Transcribe, word for word, only the lines from the one containing "Screen dimensions: 680x378" through the end of the material below. Pictures stay out.

***** RECORDS SHOWN *****

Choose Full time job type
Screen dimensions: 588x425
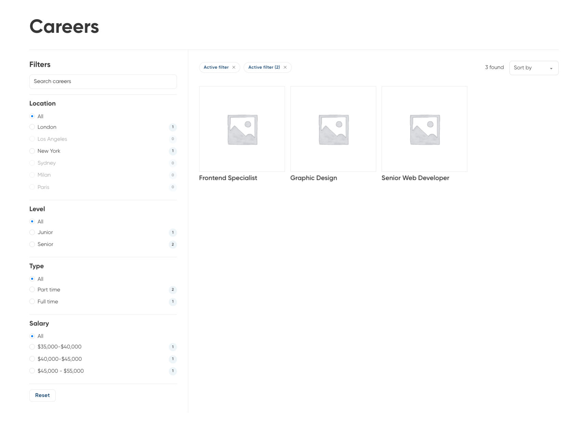(x=32, y=302)
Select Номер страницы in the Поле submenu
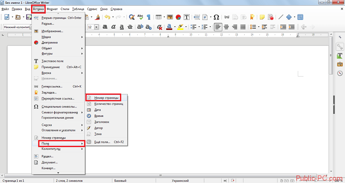The image size is (345, 183). click(104, 98)
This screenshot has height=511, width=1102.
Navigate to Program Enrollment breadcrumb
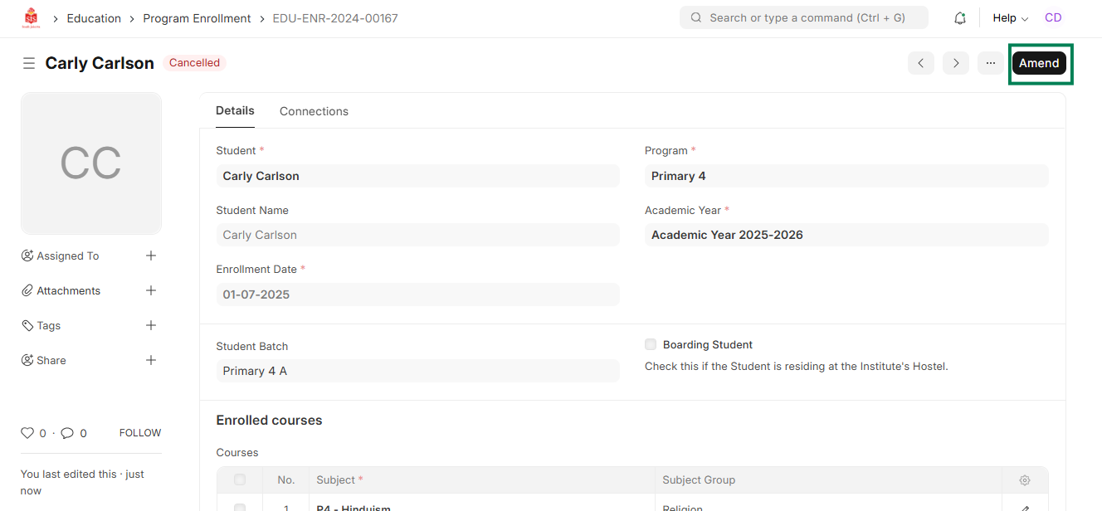pyautogui.click(x=197, y=18)
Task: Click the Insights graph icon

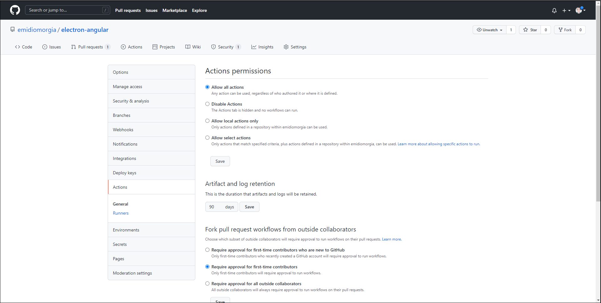Action: (x=254, y=47)
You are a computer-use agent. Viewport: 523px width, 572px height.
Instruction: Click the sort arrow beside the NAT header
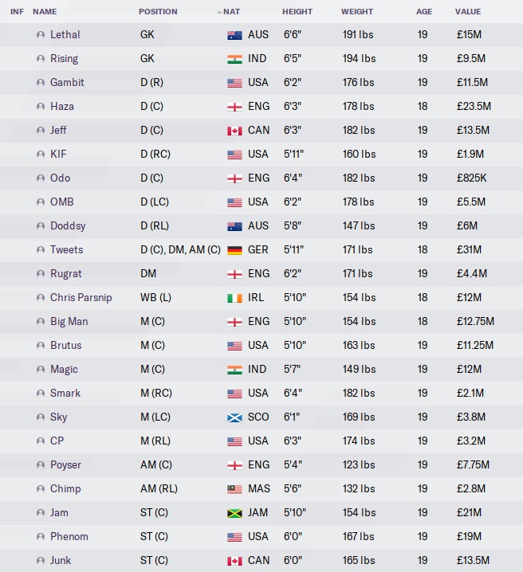pos(219,12)
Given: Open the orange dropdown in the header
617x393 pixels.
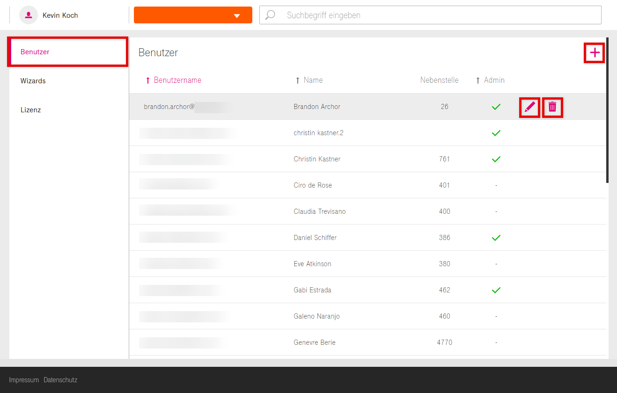Looking at the screenshot, I should click(x=193, y=15).
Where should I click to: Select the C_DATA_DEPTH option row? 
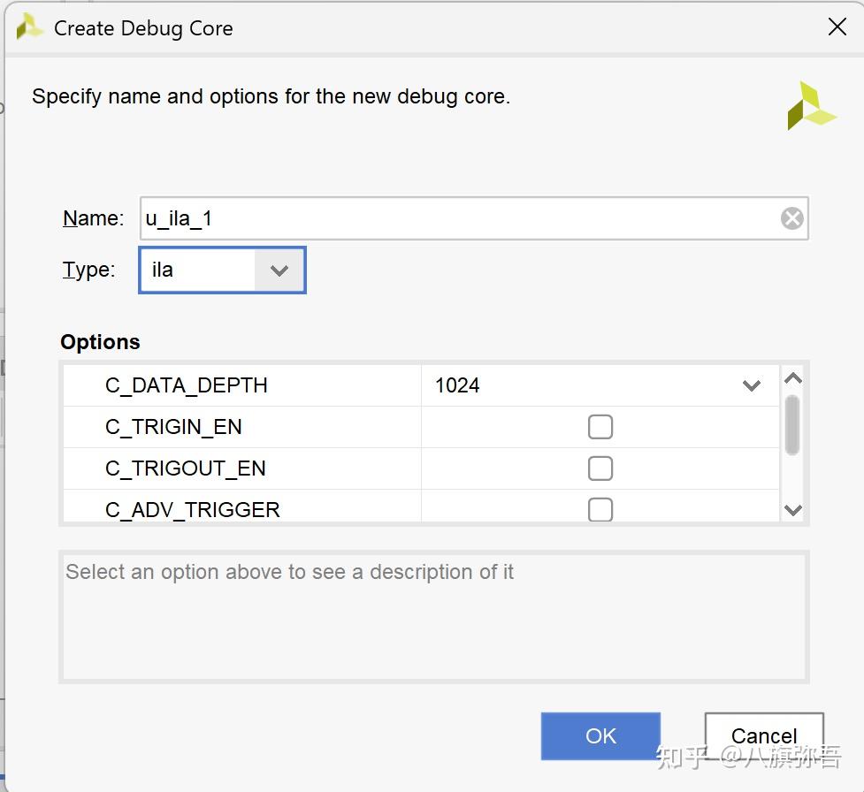point(187,385)
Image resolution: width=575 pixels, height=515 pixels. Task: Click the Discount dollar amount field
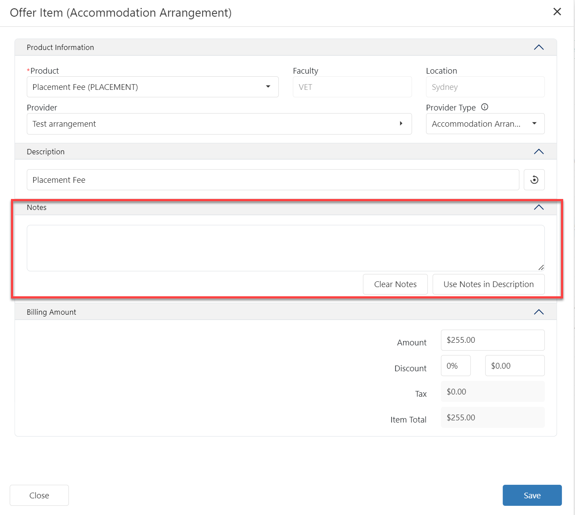pos(515,366)
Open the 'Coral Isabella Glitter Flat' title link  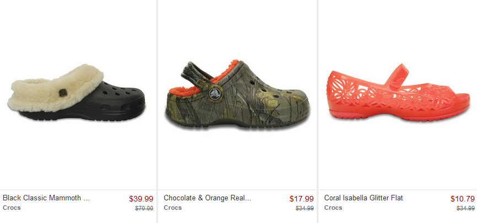point(363,198)
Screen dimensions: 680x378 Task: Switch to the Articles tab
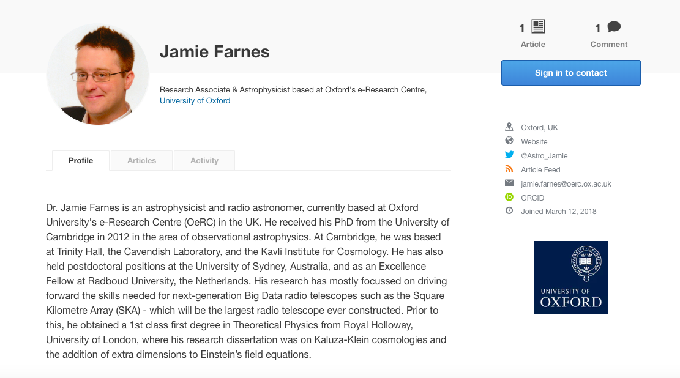point(141,161)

*****

**TASK RESPONSE**
Screen dimensions: 680x378 Task: Switch to the Articles tab
point(141,161)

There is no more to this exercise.